High CPU Usage - Diagnosing

If you haven’t adjusted your ignition.conf to use G1GC instead of CMS, do that first. Seriously.
Also use the GC logging options until you have finished tuning.

We are using the G1 garbage collector.

I tried looking at the thread dumps to see if I’m able to get some more information on these gateway-shared-exec that are being blockedthread_dump (2).txt (101.2 KB)

I doubt the thread dumps will help. You have a memory leak. You should start with a class usage histogram captured with the jmap tool or equivalent. Compare that to a histogram captured before the memory consumption ramps up. Note that Ignition will stall for a few seconds while the histogram is captured in most cases.

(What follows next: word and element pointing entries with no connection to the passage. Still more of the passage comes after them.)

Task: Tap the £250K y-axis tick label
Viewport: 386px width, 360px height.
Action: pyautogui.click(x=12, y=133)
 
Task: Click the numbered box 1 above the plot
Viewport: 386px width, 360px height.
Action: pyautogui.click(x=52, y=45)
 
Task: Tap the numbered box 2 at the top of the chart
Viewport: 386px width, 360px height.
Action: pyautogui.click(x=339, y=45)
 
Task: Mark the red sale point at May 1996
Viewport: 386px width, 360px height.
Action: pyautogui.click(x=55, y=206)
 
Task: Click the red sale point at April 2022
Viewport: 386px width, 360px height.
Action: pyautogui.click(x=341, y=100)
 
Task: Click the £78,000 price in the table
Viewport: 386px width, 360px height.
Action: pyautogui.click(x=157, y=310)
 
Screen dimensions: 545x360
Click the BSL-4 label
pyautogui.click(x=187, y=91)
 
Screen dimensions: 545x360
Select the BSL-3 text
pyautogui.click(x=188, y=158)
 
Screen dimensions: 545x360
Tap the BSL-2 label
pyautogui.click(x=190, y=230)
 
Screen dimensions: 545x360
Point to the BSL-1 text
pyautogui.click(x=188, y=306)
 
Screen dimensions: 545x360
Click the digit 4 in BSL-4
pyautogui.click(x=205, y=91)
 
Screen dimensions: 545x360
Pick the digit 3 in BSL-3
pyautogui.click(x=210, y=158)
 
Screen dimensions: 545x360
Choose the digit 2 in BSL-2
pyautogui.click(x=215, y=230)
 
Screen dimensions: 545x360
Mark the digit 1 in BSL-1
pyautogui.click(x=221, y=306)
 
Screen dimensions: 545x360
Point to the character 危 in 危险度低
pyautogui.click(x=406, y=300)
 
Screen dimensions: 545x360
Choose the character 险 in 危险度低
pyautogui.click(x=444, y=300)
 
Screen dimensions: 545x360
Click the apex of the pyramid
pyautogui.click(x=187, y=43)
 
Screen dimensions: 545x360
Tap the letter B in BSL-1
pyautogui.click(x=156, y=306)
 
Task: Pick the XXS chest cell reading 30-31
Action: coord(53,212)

The named query cache maintenance system got revamped (for performance) in 7.9.9. That’s the root cause of the issue.
You probably didn’t encounter the issue on your dev system because without active users you wouldn’t be building up a significant cache. Since 7.9.9 currently has an RC out, the release should be out within a couple weeks.

1 Like

So will setting my name queries to stop caching when I create them help mitigate the issue I am currently having?
Is it possible to run the clearNamedQueryCache on the script console of my designer in order to clear the cache.

I believe disabling caching should help, but I am not very familiar with the caching mechanism so I’m not entirely sure what the change involved - only that it was specifically designed to fix this kind of issue.

Unchecked the cache function under the named query has solved the high usage issue.

Guys I need Help,

Server Specs:

  • HP Proliant G9 4cores CPU, Not Hyper Threading
  • Windows Server 2008R2 Standard Vm, 4Cores CPU, 12Gb RAM

Ignition Gateway:

  • ver. 7.9.6
  • 45564 Tags
  • 4 PLC connection
  • MySQL DB
  • 6 Client Stations

Issues in the Field:

  • After a long Run of the Gateway CPU usage would go up to 100% which cause operational problems.
  • When we Reboot the Gateway it will go back to normal.
  • is there any fixed?

Using our Office Server Dell PowerEdge 24cores CPU & 128GB RAM, Support Hyper Threading:

  • We Run the Gateway Server Vm with 8cores CPU & 12GB of RAM. it Works Fine
  • But for our simulation Test.

Screen Shots Gateway Status after Reboot.

A snapshot after reboot isn’t much help. A snapshot while the problem is occurring would be helpful. But also post your ignition.conf, as requested in the other post.

ps. Please don’t post in multiple topics for the same problem. This should all be in the new topic.

I am glad this topic popped up again as we are seeing High CPU usage on our Gateway:

The CPU ranges anywhere from 15% to 99%. There are several PTW events logged:

We have a relatively large project: 7.9.9, MES-heavy (Sepasoft), 4 sites running on a single Gateway with over 180 clients, 160 queries/sec, and 143 devices. The Gateway runs on an ESX Cluster Node, with 8 other VMs that use very little resources (our VM is by far the top consumer).

I have attached a copy of our ignition.conf file and a thread dump during a CPU spike.thread_dump.txt (619.2 KB)
ignition.conf.txt (8.4 KB)

You have both CMS and G1GC set in your ignition.conf. G1GC is last, so that was chosen, but I recall reading that CMS settings can interfere with G1GC. Get rid of the wrapper.java.additional.1, .2, and .3. Add a target pause time. Consider logging garbage collector performance to determine if that is the cause of your clock drift warnings. See these topics:

1 Like

Thanks @pturmel!
Here’s what the GC section looks like now:

wrapper.java.additional.1=-XX:+UseG1GC
wrapper.java.additional.2=-XX:MaxGCPauseMillis=100
wrapper.java.additional.3=-Ddata.dir=data
wrapper.java.additional.4=-Dorg.apache.catalina.loader.WebappClassLoader.ENABLE_CLEAR_REFERENCES=false

We have a planned release to production tomorrow and we will restart the Gateway service for these to take effect. I will keep this thread updated.

Oscar.

Consider including the -Xloggc:.... and -XX:+PrintGCDetails options.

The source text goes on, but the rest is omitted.